→ Material supplied:
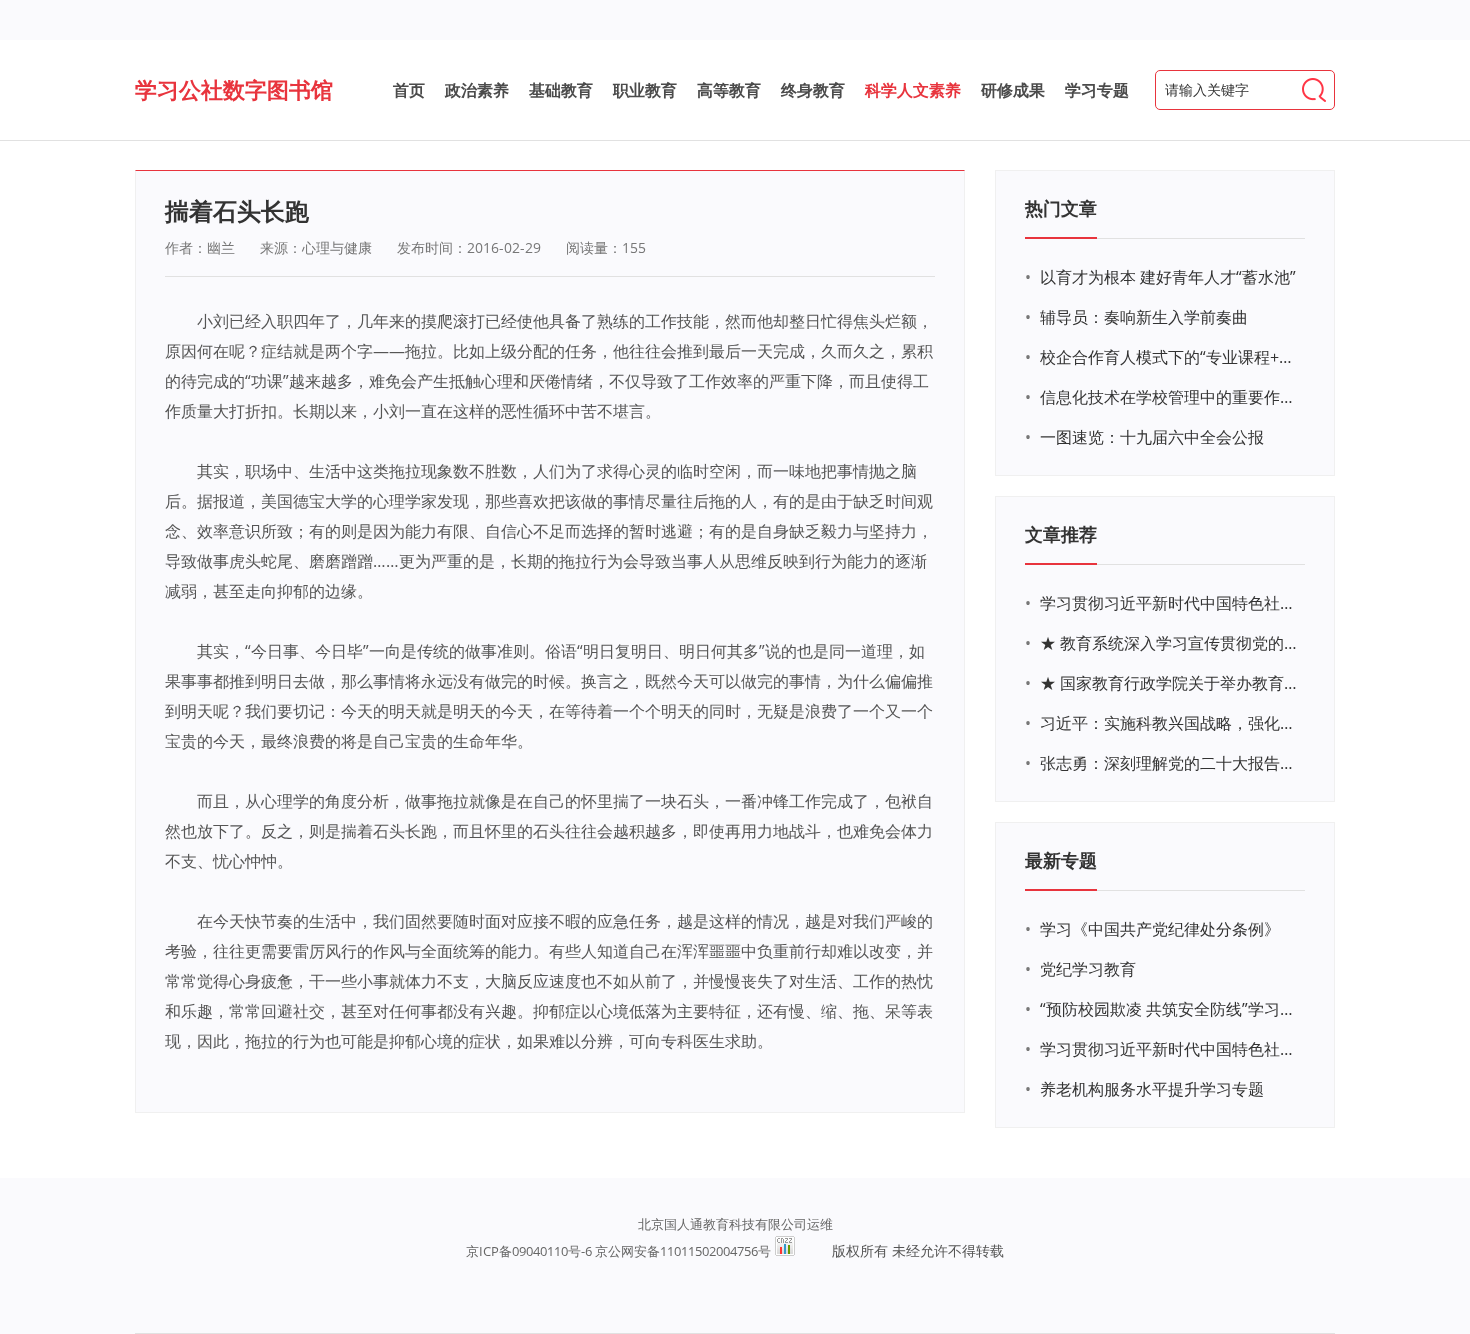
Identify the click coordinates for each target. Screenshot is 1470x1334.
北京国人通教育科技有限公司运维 (735, 1224)
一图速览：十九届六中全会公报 (1152, 437)
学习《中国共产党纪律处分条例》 (1160, 929)
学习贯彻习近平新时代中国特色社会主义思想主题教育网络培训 (1170, 603)
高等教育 (729, 90)
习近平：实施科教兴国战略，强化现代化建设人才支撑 (1170, 723)
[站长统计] (785, 1251)
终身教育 (813, 90)
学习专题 (1097, 90)
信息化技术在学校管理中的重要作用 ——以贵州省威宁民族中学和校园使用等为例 (1170, 397)
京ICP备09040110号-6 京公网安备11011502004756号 (618, 1251)
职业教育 (645, 90)
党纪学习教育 (1088, 969)
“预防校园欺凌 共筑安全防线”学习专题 (1170, 1009)
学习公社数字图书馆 (234, 89)
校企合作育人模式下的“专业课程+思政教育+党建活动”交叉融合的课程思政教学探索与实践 (1170, 357)
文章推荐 (1061, 534)
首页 (409, 90)
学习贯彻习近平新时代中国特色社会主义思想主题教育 (1170, 1049)
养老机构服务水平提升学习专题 (1152, 1089)
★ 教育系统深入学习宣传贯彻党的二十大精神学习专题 (1170, 643)
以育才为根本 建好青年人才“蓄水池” (1168, 277)
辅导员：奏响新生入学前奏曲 (1144, 317)
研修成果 (1013, 90)
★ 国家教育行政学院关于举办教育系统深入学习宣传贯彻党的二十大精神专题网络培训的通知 (1170, 683)
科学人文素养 (913, 90)
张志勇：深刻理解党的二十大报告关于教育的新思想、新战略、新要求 (1170, 763)
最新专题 (1061, 860)
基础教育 (561, 90)
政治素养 (477, 90)
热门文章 (1061, 208)
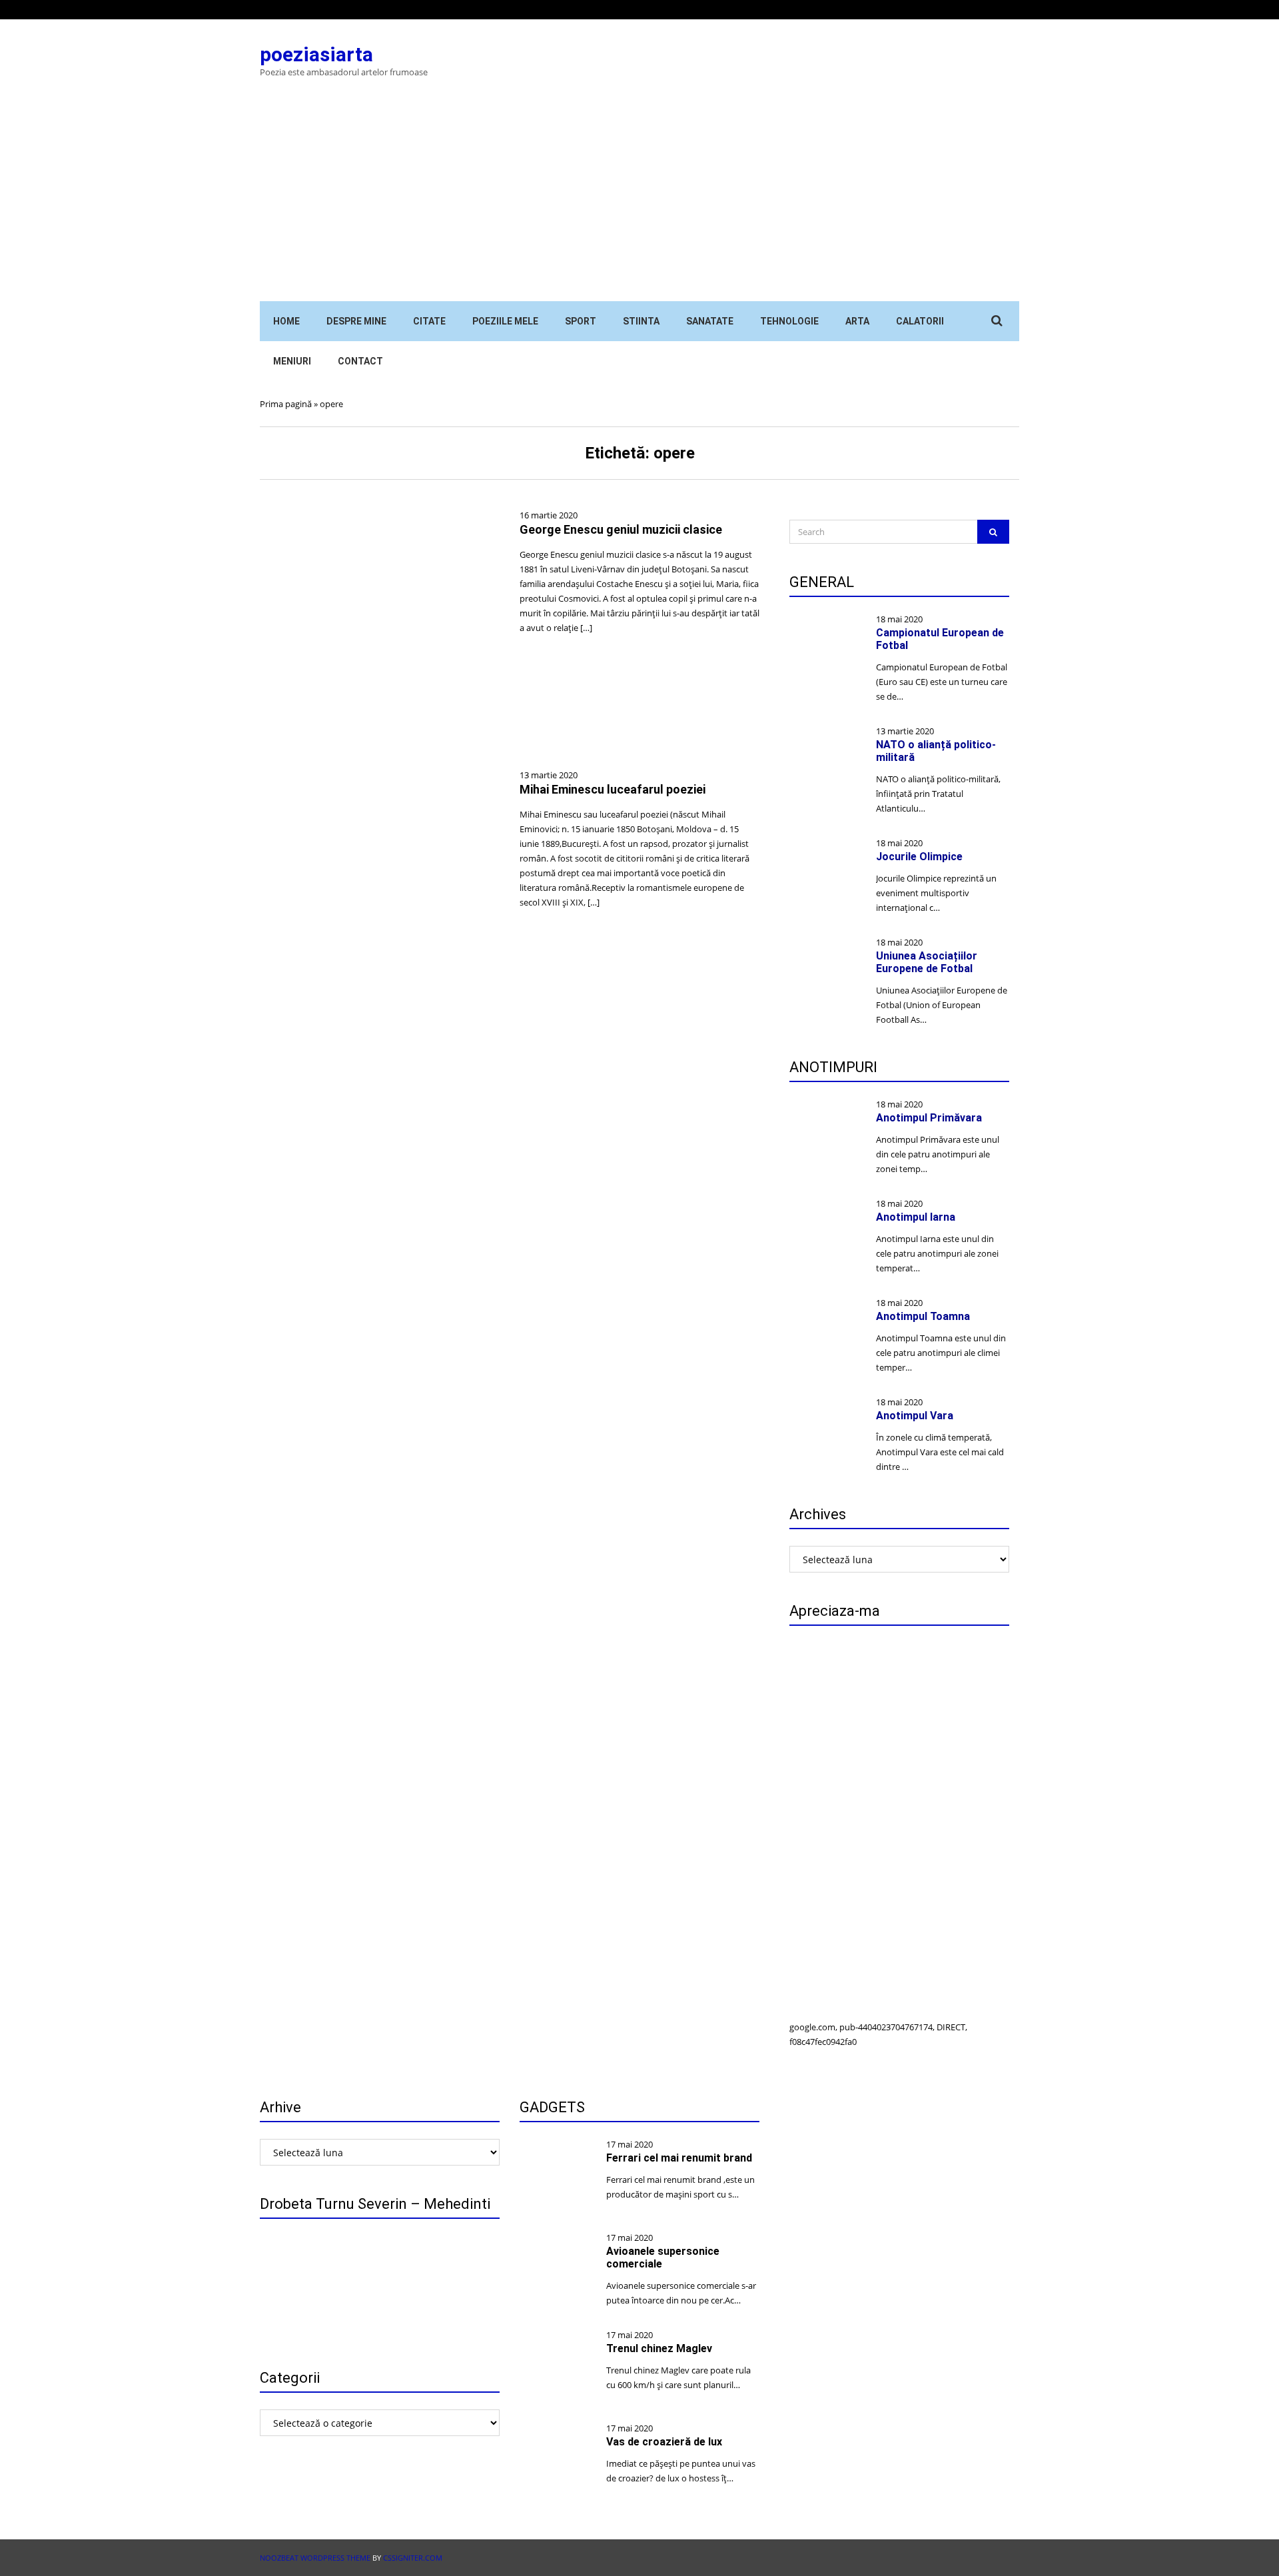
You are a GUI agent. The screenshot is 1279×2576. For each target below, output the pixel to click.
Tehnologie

→ Work item: In your answer, repeat the material above in full, exactly, and without its pictures.

→ Answer to this problem:
Identify the click coordinates for each target. Screenshot is 1470x1334.
北京国人通教育科技有限公司运维 (735, 1224)
一图速览：十九届六中全会公报 (1152, 437)
学习《中国共产党纪律处分条例》 (1160, 929)
学习贯彻习近平新时代中国特色社会主义思想主题教育网络培训 (1170, 603)
高等教育 (729, 90)
习近平：实施科教兴国战略，强化现代化建设人才支撑 (1170, 723)
[站长统计] (785, 1251)
终身教育 (813, 90)
学习专题 (1097, 90)
信息化技术在学校管理中的重要作用 ——以贵州省威宁民族中学和校园使用等为例 (1170, 397)
京ICP备09040110号-6 京公网安备11011502004756号 (618, 1251)
职业教育 (645, 90)
党纪学习教育 (1088, 969)
“预防校园欺凌 共筑安全防线”学习专题 (1170, 1009)
学习公社数字图书馆 (234, 89)
校企合作育人模式下的“专业课程+思政教育+党建活动”交叉融合的课程思政教学探索与实践 (1170, 357)
文章推荐 (1061, 534)
首页 (409, 90)
学习贯彻习近平新时代中国特色社会主义思想主题教育 (1170, 1049)
养老机构服务水平提升学习专题 (1152, 1089)
★ 教育系统深入学习宣传贯彻党的二十大精神学习专题 (1170, 643)
以育才为根本 建好青年人才“蓄水池” (1168, 277)
辅导员：奏响新生入学前奏曲 (1144, 317)
研修成果 (1013, 90)
★ 国家教育行政学院关于举办教育系统深入学习宣传贯彻党的二十大精神专题网络培训的通知 (1170, 683)
科学人文素养 (913, 90)
张志勇：深刻理解党的二十大报告关于教育的新思想、新战略、新要求 (1170, 763)
最新专题 (1061, 860)
基础教育 (561, 90)
政治素养 (477, 90)
热门文章 (1061, 208)
You are a GUI agent. The screenshot is 1279×2576. For each target below, output the pixel to click.
Tehnologie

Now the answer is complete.